Novel oral anticoagulants (NOACs), which include Factor Xa inhibitors, are an important advance in the prevention and treatment of thromboembolic disease. However, there is a significant unmet medical need for an improved NOAC for the acute medically ill patient population. The current in-hospital standard of care has limitations and is associated with increased bleeding. Additionally, no anticoagulant is approved for use after hospital discharge when the majority of life-threatening clots occur. Recent real-world patient data and earlier clinical trial results have shown that annually between 1-4 percent of the millions of patients who are treated with Factor Xa inhibitors may experience major bleeding. Yet, there is no approved antidote for these agents.
Portola Pharmaceuticals is working to address the safety issues, specifically bleeding, that limit the use of NOACS with its dual approach.
First, Portola's oral Factor Xa inhibitor, betrixaban, currently in Phase 3 clinical development, has distinct properties that may allow it to reproduce the established efficacy of the Factor Xa inhibitor class without the significant increase in major bleeding that has been observed in this patient population with other agents.

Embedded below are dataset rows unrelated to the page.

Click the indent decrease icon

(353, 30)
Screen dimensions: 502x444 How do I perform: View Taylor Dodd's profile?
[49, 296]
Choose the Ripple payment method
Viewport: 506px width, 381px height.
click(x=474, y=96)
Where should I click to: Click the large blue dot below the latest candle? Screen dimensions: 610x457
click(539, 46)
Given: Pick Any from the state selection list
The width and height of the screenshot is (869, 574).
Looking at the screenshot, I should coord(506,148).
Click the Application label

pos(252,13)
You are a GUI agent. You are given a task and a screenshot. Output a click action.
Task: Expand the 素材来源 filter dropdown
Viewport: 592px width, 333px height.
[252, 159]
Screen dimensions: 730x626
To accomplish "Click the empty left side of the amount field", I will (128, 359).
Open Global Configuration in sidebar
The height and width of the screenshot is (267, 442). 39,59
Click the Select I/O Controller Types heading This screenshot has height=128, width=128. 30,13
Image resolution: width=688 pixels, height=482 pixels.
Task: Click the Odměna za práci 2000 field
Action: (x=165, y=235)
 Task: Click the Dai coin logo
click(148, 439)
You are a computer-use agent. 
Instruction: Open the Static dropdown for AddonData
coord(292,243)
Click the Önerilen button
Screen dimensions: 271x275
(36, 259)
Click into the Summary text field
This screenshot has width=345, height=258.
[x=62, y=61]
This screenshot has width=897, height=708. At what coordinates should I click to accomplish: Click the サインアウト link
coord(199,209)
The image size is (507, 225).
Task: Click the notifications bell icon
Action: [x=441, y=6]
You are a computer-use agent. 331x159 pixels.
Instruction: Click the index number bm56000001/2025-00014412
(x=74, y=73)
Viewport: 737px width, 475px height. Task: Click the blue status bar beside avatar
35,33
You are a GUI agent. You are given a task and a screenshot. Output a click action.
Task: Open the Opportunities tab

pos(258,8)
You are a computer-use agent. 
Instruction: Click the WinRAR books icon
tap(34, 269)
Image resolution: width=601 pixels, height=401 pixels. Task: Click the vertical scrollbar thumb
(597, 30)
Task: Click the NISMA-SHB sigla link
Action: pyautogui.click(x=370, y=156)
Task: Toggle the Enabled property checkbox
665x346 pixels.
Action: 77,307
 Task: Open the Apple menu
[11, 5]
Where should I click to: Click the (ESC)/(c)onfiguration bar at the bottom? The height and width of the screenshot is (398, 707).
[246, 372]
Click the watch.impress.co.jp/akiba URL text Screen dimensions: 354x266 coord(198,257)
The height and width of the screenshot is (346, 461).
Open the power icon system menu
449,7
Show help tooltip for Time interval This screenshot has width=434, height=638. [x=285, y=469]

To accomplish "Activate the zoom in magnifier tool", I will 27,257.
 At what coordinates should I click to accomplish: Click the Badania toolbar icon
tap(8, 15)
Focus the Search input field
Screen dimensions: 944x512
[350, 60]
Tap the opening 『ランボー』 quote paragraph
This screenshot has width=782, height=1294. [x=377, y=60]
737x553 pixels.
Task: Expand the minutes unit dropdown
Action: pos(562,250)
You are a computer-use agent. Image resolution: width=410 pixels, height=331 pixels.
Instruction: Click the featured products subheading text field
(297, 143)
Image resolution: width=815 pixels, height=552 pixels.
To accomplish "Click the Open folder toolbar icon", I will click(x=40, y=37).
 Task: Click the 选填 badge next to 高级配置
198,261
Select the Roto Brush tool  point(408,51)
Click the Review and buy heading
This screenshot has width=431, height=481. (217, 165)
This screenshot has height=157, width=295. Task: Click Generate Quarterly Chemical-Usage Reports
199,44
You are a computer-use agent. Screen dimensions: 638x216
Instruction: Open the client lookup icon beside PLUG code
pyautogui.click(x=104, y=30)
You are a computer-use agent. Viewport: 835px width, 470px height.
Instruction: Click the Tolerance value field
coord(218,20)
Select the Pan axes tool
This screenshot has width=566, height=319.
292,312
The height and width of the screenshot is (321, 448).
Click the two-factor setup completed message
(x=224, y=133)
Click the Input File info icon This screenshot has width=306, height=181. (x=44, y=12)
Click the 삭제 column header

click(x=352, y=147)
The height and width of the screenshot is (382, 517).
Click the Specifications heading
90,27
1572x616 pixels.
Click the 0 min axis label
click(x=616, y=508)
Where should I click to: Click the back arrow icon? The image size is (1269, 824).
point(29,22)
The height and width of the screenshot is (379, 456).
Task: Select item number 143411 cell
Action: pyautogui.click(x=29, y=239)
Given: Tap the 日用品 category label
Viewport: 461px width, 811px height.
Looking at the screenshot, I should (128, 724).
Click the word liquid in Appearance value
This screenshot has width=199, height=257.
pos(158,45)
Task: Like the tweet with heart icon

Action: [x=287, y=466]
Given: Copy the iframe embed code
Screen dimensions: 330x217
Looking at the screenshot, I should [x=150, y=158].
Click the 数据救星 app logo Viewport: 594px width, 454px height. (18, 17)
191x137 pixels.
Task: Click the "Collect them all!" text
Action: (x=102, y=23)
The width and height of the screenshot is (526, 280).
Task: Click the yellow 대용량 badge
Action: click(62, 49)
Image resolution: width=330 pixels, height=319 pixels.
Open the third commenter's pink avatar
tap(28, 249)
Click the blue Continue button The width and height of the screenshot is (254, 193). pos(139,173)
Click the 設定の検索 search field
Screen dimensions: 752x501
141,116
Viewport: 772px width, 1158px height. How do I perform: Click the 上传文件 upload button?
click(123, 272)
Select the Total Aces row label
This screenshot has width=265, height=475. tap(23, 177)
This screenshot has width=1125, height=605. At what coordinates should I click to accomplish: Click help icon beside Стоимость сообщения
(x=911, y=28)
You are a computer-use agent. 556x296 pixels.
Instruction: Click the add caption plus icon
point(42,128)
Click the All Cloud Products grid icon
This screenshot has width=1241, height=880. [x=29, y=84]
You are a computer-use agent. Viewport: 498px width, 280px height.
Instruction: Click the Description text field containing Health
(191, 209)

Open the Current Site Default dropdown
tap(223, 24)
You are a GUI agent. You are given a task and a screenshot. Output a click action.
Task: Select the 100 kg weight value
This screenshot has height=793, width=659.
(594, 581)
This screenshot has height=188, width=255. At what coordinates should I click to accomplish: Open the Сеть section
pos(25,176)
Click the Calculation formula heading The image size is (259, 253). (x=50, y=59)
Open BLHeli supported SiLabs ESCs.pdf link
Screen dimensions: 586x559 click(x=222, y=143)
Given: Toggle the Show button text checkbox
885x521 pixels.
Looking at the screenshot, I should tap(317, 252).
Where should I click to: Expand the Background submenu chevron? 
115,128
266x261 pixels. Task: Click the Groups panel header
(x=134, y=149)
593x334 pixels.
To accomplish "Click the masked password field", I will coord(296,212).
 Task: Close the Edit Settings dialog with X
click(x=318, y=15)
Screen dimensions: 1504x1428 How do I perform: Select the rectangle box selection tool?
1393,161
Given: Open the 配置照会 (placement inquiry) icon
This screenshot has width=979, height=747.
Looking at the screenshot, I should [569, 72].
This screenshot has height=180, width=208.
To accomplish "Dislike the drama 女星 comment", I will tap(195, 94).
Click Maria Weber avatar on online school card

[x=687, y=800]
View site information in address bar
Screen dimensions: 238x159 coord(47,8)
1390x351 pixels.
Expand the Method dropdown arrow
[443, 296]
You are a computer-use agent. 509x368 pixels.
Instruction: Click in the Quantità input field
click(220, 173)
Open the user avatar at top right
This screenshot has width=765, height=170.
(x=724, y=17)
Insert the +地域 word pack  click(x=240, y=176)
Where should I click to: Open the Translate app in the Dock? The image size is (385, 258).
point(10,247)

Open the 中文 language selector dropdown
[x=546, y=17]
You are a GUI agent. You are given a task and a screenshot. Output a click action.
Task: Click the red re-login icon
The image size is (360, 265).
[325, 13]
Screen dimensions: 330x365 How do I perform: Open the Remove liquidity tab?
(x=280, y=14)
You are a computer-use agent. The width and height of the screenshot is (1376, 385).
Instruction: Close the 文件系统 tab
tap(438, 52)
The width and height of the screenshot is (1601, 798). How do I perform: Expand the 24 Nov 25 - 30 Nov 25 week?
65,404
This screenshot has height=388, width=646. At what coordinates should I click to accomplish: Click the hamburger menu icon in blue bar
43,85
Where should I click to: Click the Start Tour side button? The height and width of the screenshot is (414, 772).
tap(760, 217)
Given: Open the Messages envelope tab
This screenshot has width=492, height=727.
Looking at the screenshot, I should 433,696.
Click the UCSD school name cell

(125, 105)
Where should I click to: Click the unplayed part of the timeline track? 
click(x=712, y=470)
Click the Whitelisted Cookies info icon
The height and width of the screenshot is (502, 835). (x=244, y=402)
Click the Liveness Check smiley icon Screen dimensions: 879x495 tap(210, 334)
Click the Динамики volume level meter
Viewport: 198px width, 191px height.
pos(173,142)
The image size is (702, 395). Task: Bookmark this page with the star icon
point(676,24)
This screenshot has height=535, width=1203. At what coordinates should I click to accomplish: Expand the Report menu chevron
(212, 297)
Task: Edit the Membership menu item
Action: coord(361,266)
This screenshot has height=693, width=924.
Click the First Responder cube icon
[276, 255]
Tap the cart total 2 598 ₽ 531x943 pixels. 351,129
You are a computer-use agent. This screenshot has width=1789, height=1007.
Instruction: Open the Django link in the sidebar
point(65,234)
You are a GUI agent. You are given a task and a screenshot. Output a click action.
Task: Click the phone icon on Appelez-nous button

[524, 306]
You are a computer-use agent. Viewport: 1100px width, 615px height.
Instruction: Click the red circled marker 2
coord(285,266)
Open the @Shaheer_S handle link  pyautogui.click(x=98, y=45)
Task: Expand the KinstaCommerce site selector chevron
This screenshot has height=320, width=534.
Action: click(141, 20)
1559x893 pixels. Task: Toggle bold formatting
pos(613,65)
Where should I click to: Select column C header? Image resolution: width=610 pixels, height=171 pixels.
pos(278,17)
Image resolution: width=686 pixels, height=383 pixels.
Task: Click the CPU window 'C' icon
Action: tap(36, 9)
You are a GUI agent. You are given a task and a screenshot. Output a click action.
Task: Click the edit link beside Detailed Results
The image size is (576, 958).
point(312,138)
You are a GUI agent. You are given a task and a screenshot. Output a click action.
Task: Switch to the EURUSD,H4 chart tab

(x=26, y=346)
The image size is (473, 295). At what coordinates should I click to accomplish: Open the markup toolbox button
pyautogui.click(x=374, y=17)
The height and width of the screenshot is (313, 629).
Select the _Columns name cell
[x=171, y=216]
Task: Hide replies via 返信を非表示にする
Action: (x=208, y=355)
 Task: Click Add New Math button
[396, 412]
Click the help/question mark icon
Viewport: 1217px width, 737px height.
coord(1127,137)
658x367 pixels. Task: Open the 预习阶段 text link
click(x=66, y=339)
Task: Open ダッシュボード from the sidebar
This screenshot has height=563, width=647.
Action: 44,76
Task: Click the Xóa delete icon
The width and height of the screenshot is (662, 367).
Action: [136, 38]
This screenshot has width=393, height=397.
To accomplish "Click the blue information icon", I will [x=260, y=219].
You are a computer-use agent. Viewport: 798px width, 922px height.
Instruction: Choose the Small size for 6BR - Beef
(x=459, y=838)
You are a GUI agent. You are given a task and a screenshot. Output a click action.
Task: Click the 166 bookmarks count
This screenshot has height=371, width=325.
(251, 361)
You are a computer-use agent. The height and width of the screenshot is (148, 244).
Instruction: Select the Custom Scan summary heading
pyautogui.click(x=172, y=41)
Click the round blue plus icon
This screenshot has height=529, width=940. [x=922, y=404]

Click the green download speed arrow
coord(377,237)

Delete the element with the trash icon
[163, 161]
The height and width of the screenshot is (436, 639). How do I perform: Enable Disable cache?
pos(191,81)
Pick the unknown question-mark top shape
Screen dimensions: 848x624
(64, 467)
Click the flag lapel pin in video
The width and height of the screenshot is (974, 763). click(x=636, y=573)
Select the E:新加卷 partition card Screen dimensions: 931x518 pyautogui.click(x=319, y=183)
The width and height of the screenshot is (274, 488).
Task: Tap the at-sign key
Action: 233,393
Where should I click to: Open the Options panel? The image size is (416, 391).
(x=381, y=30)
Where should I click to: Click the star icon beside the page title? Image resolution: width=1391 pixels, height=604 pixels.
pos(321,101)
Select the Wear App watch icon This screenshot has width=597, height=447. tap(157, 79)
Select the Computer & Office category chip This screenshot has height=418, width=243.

Second, Portola is developing andexanet alfa, an FDA-designated breakthrough therapy in Phase 3 studies, to treat bleeding episodes. As a first-in-class recombinant, modified Factor Xa molecule, andexanet alfa acts as a decoy to allow for the restoration of normal hemostatic processes.
John T. Curnutte will describe the scientific and clinical advances these two programs represent. He will also review another agent in development, cerdulatinib. This oral Syk/JAK kinase inhibitor, currently being evaluated in a Phase 1/2 study, has potential for activity in leukemias and lymphomas.
Dr. John T. Curnutte joined Portola as Executive Vice President, Research and Development, in 2011. Prior to joining Portola, he served as Chief Executive Officer of 3-V Biosciences, a private start-up company founded in 2007 with the goal of developing host-directed antiviral small molecules. Before that, he served as President at Schering-Plough Biopharma (formerly DNAX Research Institute; now Merck Research Laboratories) where he led the drug discovery and early development efforts for biologic therapeutics. During his time with Schering-Plough, eight therapeutic entities progressed into development, including five small molecules and one gene therapy construct, in the immunology and oncology therapeutic areas. Earlier in his career, he held several senior management positions at Genentech during which he oversaw that company's immunology discovery program.
Prior to Genentech, Dr. Curnutte was a tenured faculty member at The Scripps Research Institute, pursuing basic and clinical research in inflammation biochemistry and the molecular genetics of congenital immune deficiencies. He received an undergraduate degree in biochemistry and molecular biology from Harvard University, an M.D. and a Ph.D. in biological chemistry from Harvard Medical School. He is currently an adjunct clinical professor of pediatrics at the Stanford University School of Medicine and a member of the medical staff, where he continues to consult on patients with primary immunodeficiencies.